Created 10-15-2016 08:39 AM
What's you cluster setup like ? Are you using Yarn? Is it setup to function in HA ? http://hadoop.apache.org/docs/current/hadoop-yarn/hadoop-yarn-site/ResourceManagerHA.html
If so, then you can rely on Yarn to handle your application to run in HA and to handle all the ressource allocations for you. That's the beauty of using Yarn to run your hadoop applications.
All you need to do is tell spark to run your applications against Yarn : http://spark.apache.org/docs/latest/running-on-yarn.html
Thanks Matthieu for the response. I am running spark applications on Yarn deployment mode, on a namenode which is configured already HA on Zookeeper. What I am trying to understand, what will happen to spark jobs when namenode is down/standby, I need to say to zookeeper to take care of spark applications on switch (Namenode-Active, Secondary- standby)? Whenever I search it says HA on standalone but I am running in yarn deploy mode. Is my understanding right, or something missing? Anything I need to configure spark parameters to zookeeper?
You mean to say all application submitted on a namenode-Active(Machine : IP1, configured HA with zookeeper with IP2), on switch standby(Machine : IP2) will automatically migrate/start the spark job/processes/appilcations in IP2 with no specific configurations for spark?
Having your Namenode running in HA in not enough, your Ressource Manager (which handles Yarn management) also needs to be configured in HA (cf. first link in my answer above).
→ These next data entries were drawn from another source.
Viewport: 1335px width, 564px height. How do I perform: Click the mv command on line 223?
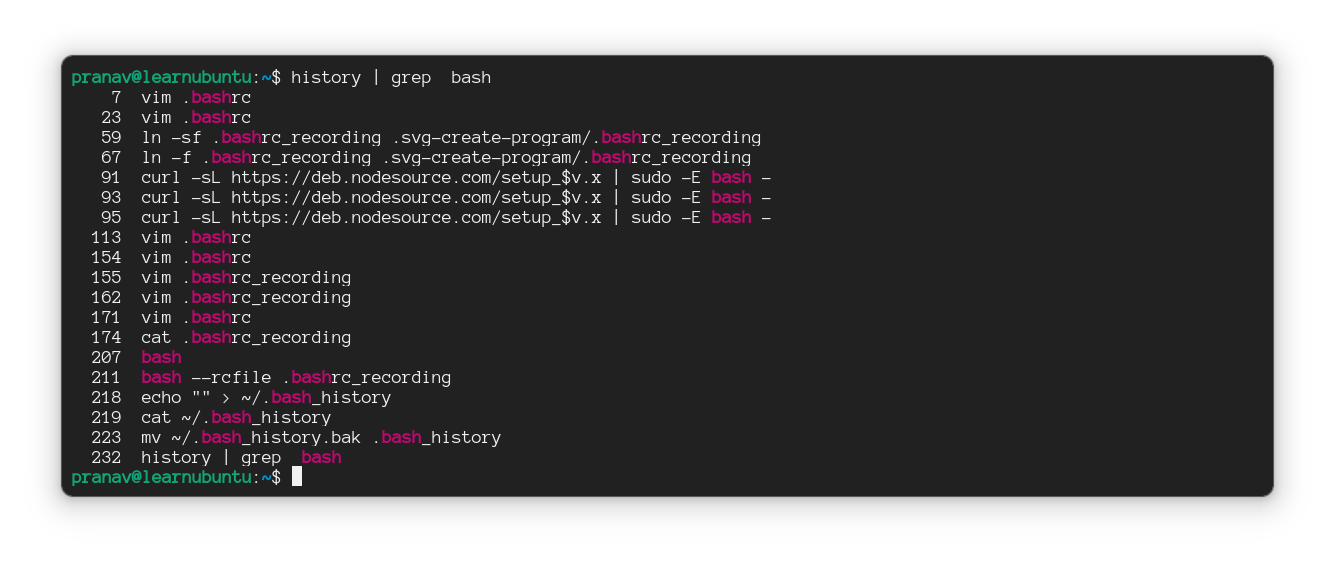[321, 437]
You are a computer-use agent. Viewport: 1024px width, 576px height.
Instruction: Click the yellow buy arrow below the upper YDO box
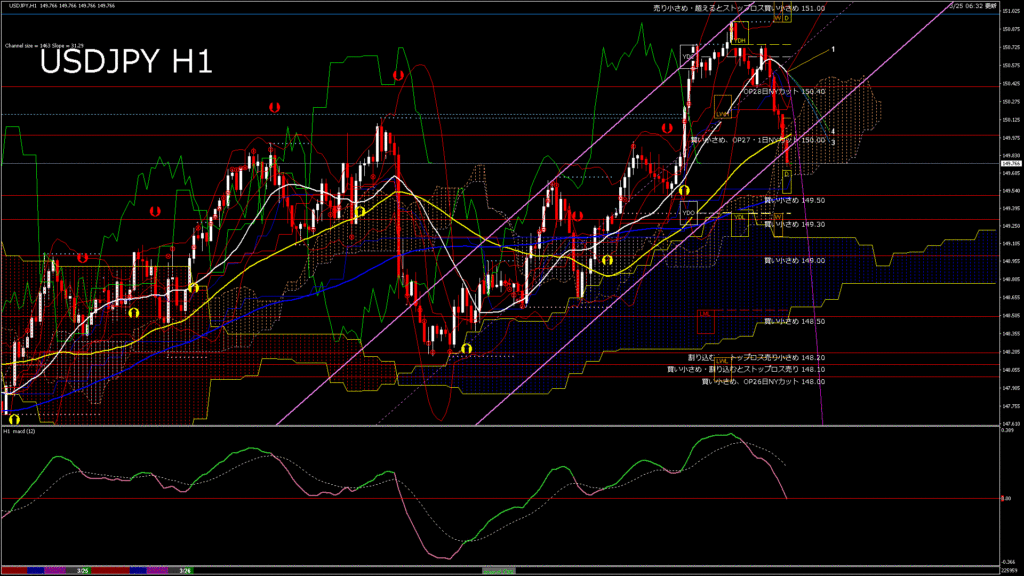[x=684, y=190]
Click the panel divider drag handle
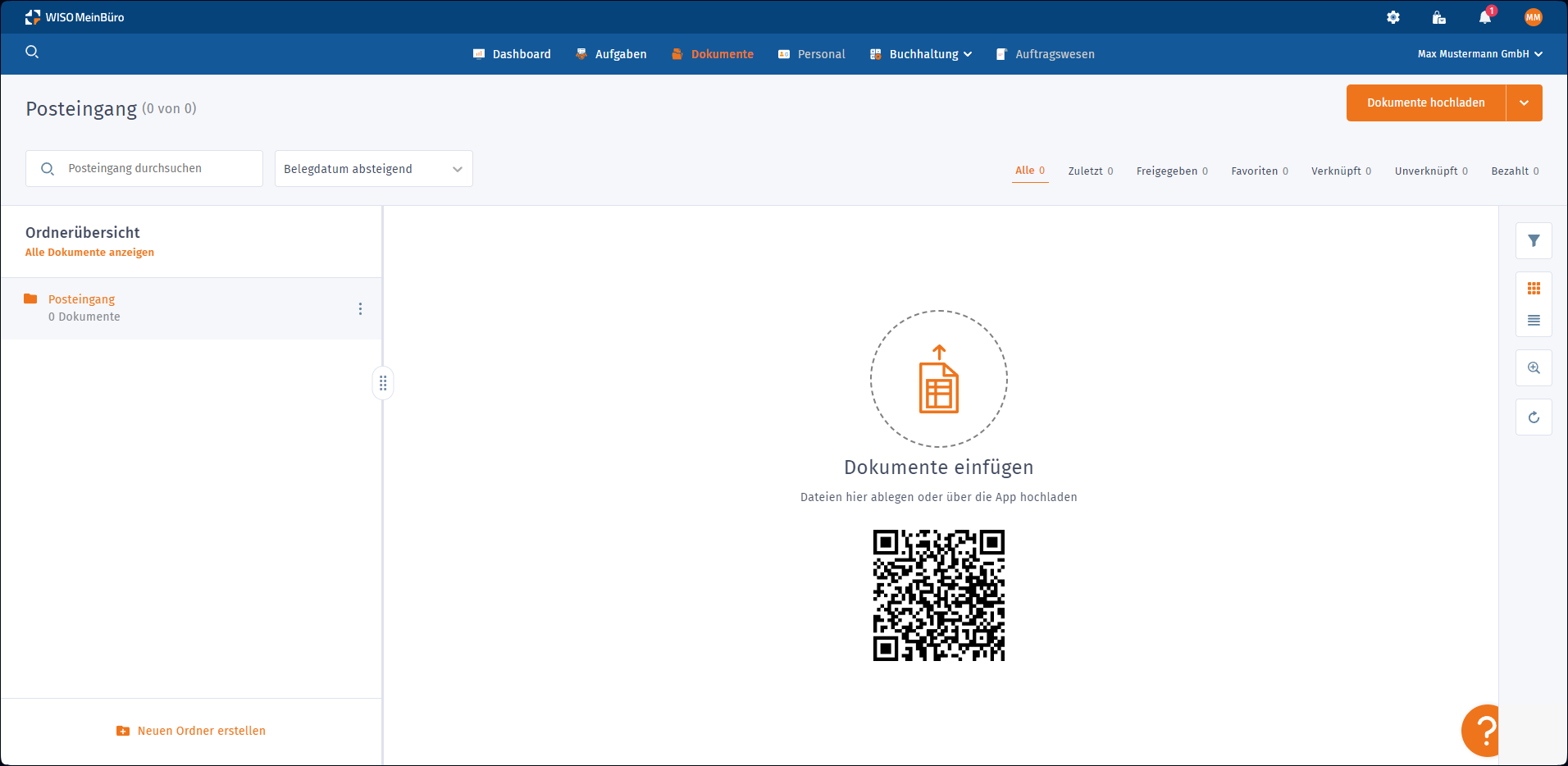Image resolution: width=1568 pixels, height=766 pixels. pyautogui.click(x=383, y=383)
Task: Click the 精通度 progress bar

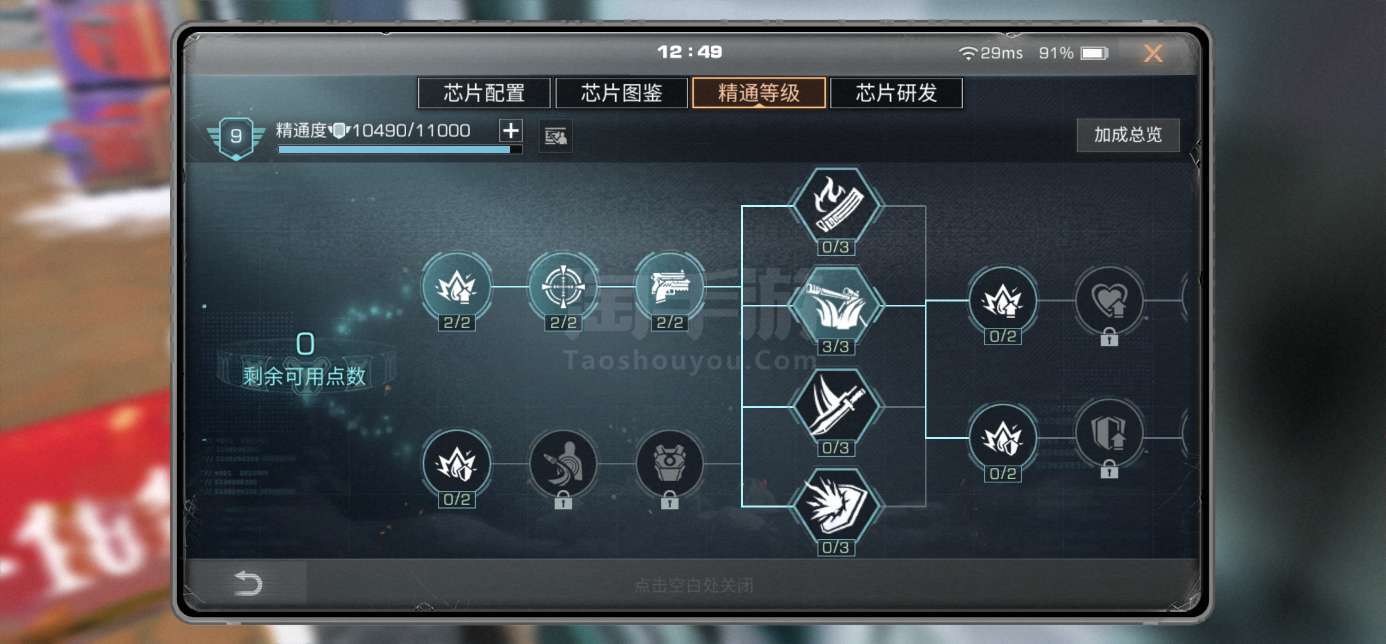Action: point(400,149)
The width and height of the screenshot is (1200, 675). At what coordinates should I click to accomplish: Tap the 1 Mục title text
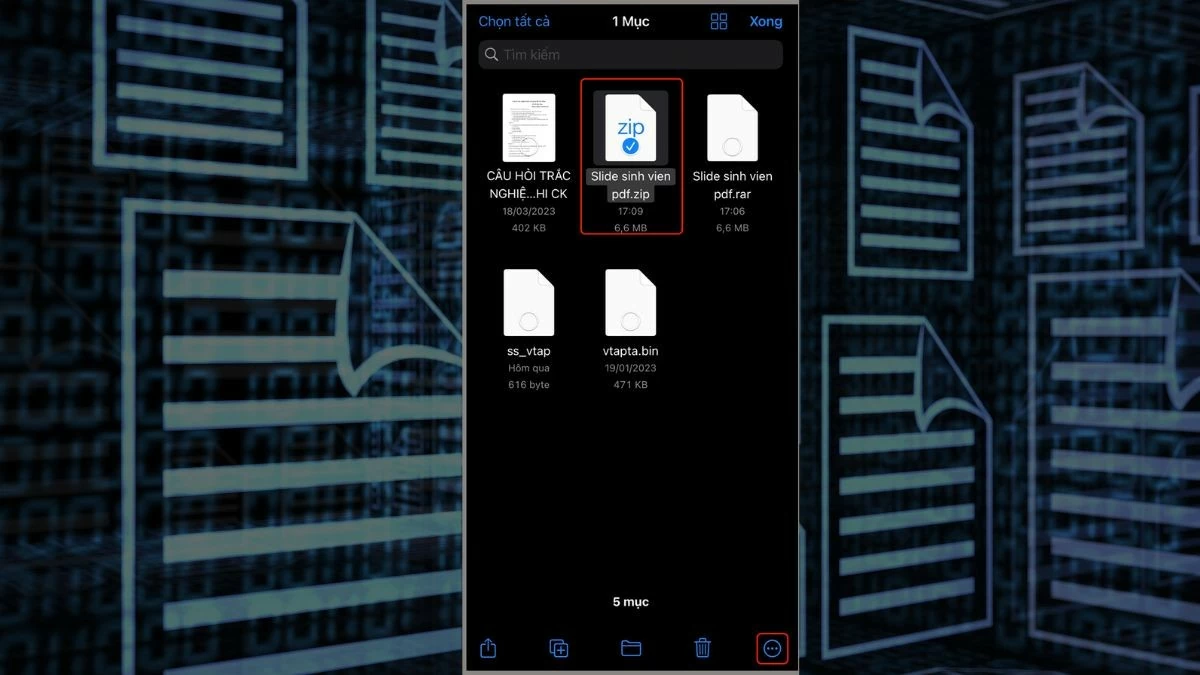pos(628,21)
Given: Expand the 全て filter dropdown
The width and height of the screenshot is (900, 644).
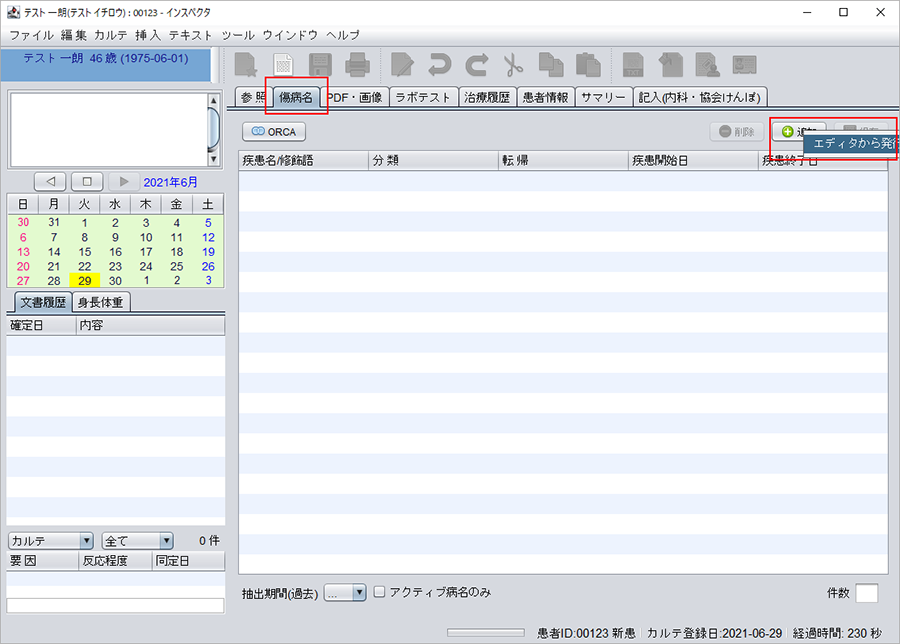Looking at the screenshot, I should pos(138,540).
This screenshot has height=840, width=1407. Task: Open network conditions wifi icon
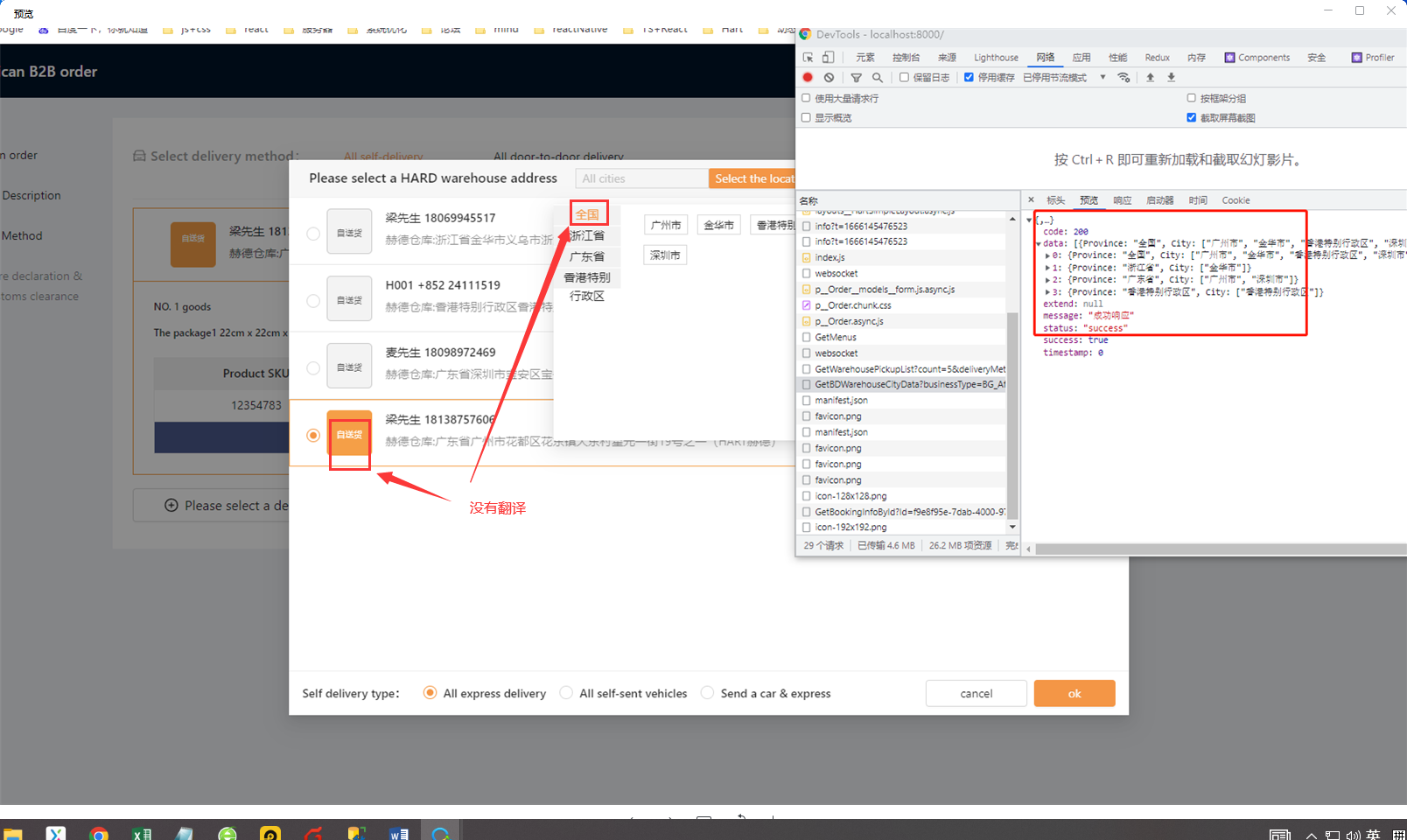click(1124, 78)
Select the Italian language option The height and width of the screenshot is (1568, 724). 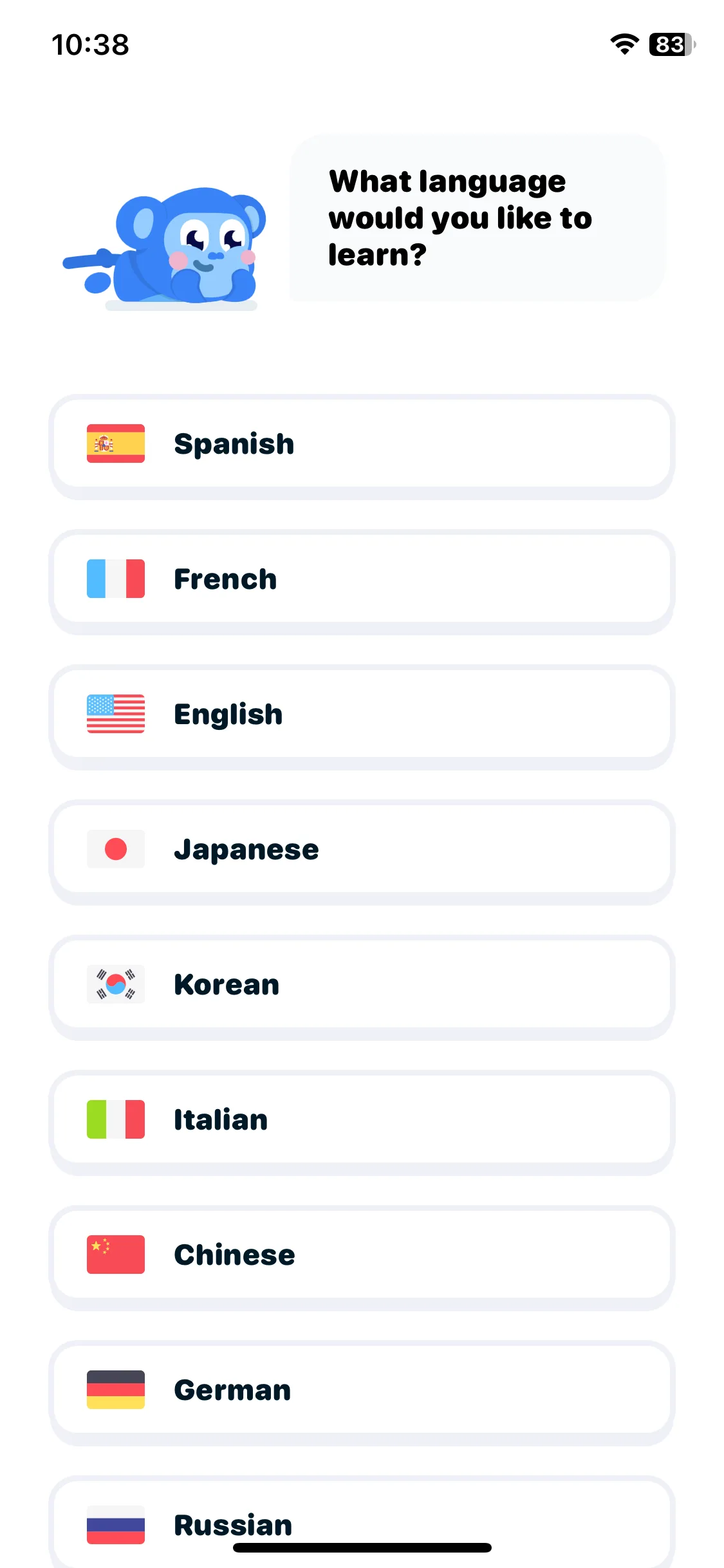(x=362, y=1123)
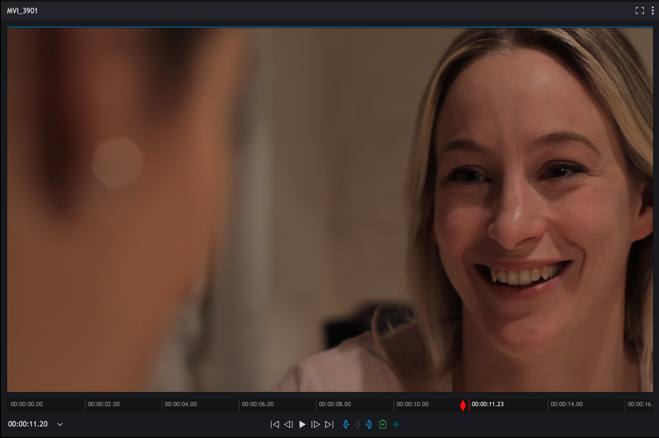Expand the timecode display dropdown chevron
The height and width of the screenshot is (438, 659).
(x=60, y=425)
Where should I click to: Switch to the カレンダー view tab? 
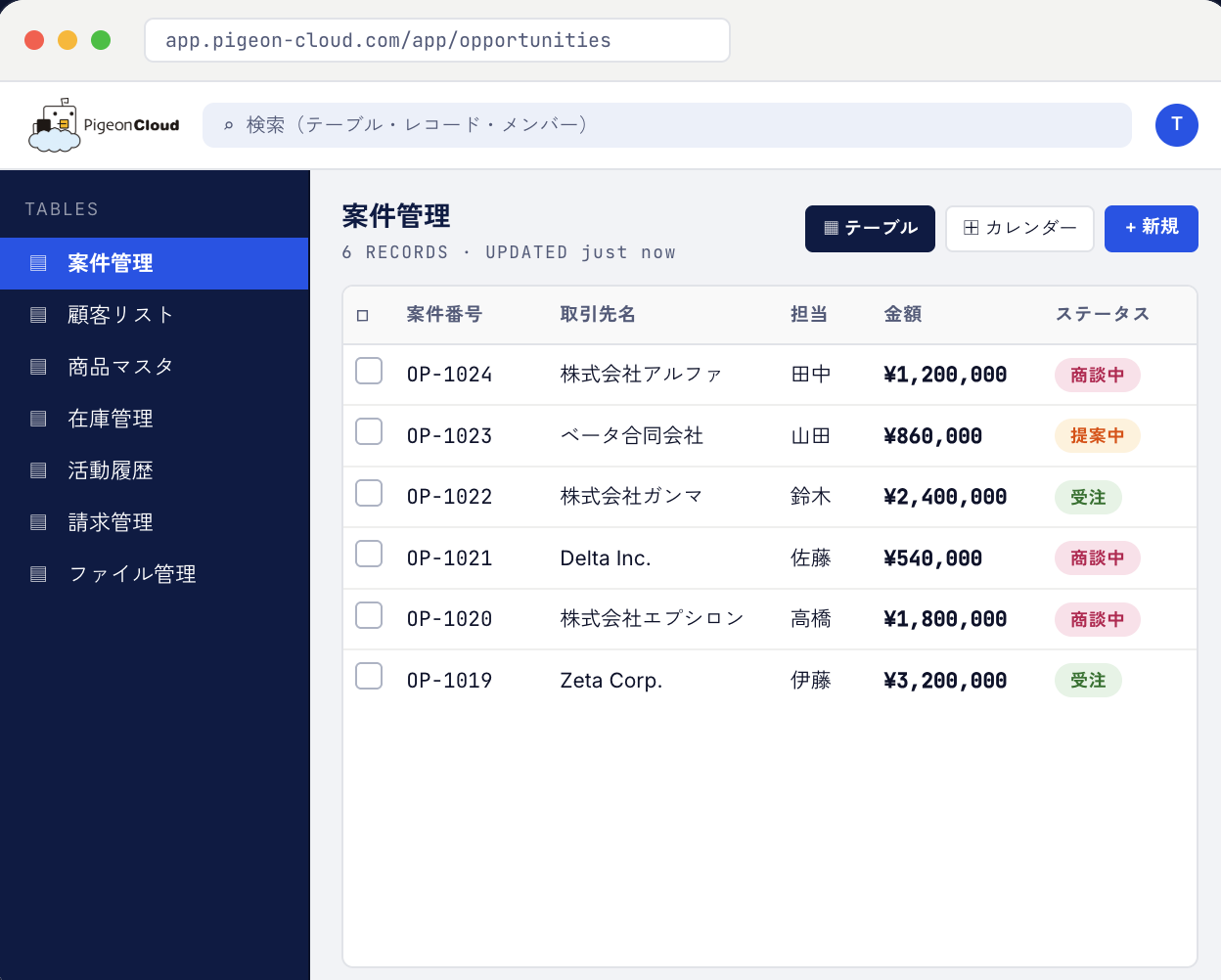pyautogui.click(x=1019, y=228)
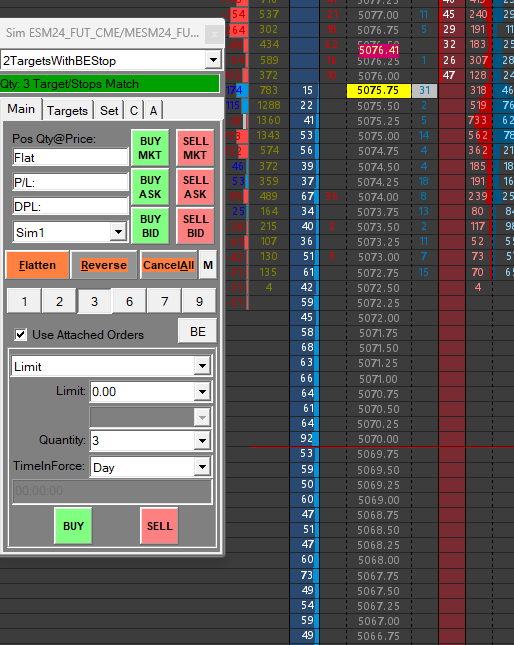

Having your namenode in HA allows you to continue to have access to HDFS in case of the failure of active NameNode. However, it doesn't handle ressource allocation for application that's what the Ressource Manager (YARN) is for.
Let's go through a few failure scenarios :
1. Ressource Manager fails but the containers (application master + slaves + driver) linked to that particular application are unaffected. => Your application continues to run as if nothing happened. You won't be able to submit new apps until the ressource Manager is back up or the standby has been brought to active (in case of HA)
2. One of the slave containers fails.
=> The application manager spawns a new container to take over. The spark task it was handling might fail but it will be replayed
3. Application Master container fails.
=> The application fails but will be re-spawned by the Ressource Manager.